START Dataset records

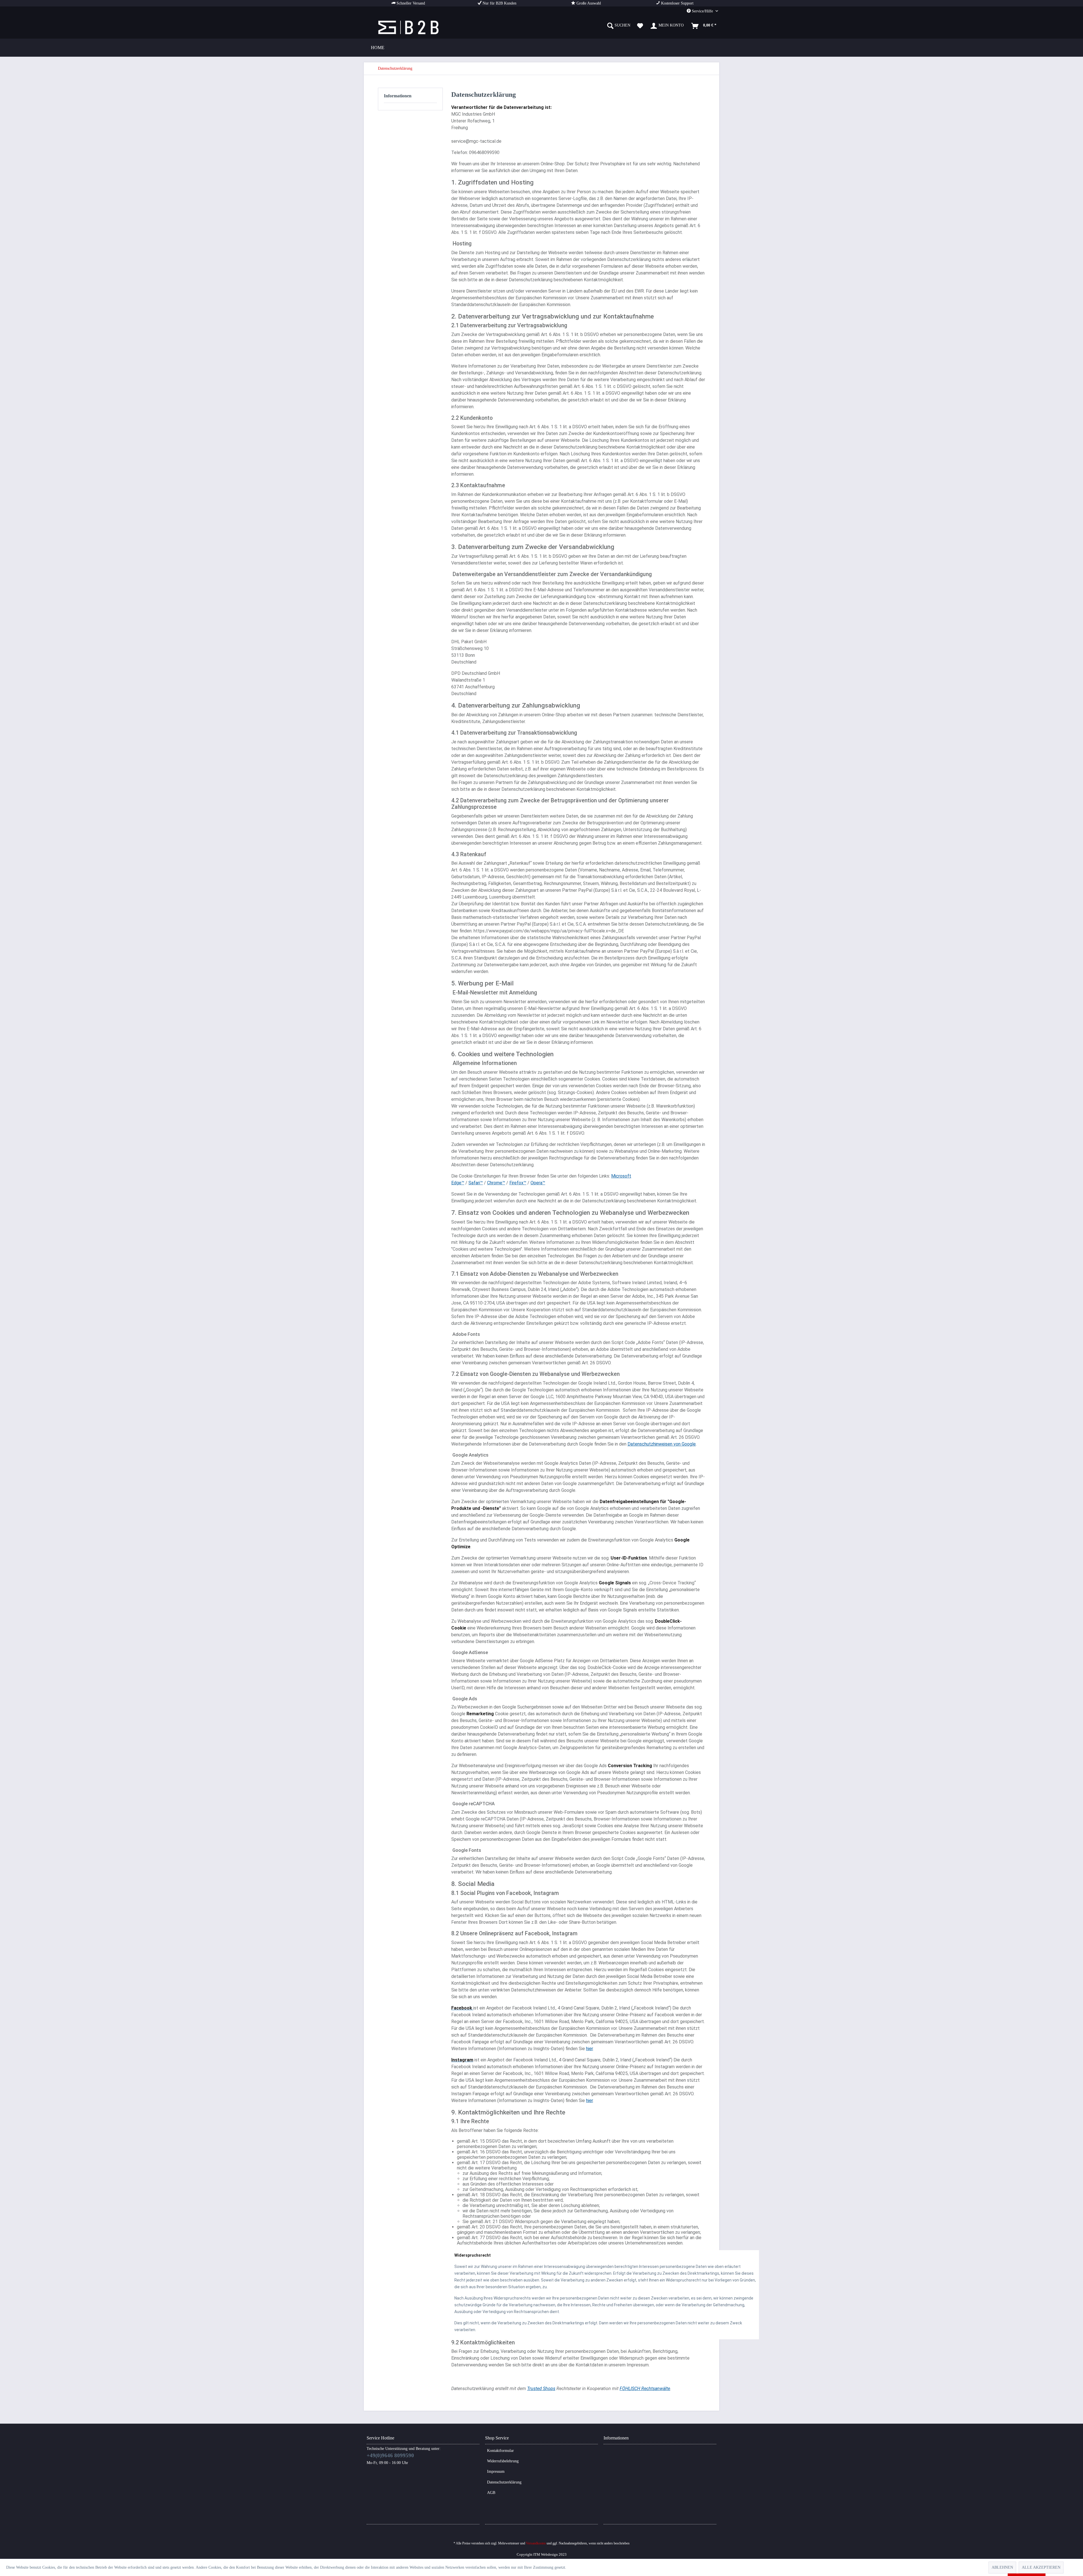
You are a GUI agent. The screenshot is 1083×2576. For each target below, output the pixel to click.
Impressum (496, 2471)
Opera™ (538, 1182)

END Dataset records
START Dataset records

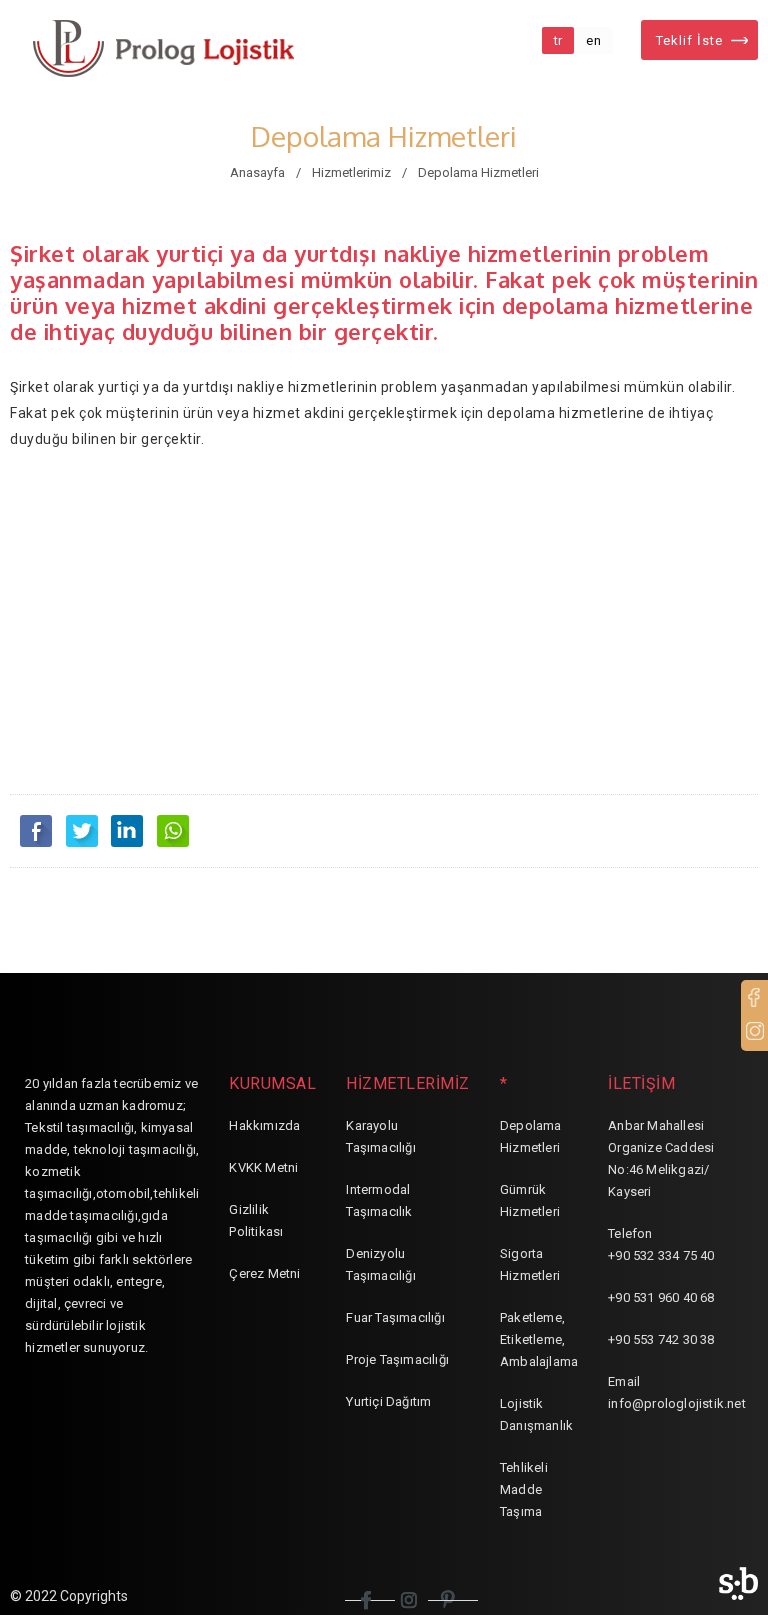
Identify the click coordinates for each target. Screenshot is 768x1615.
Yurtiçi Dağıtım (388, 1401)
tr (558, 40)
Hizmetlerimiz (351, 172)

END Dataset records

**Activity**
From the material above, copy exactly the lines between the line holding "Identify the click" and the line holding "Hizmetlerimiz (351, 172)", inclusive, and only those.

**Finished exercise**
Identify the click coordinates for each target. Screenshot is 768x1615.
Yurtiçi Dağıtım (388, 1401)
tr (558, 40)
Hizmetlerimiz (351, 172)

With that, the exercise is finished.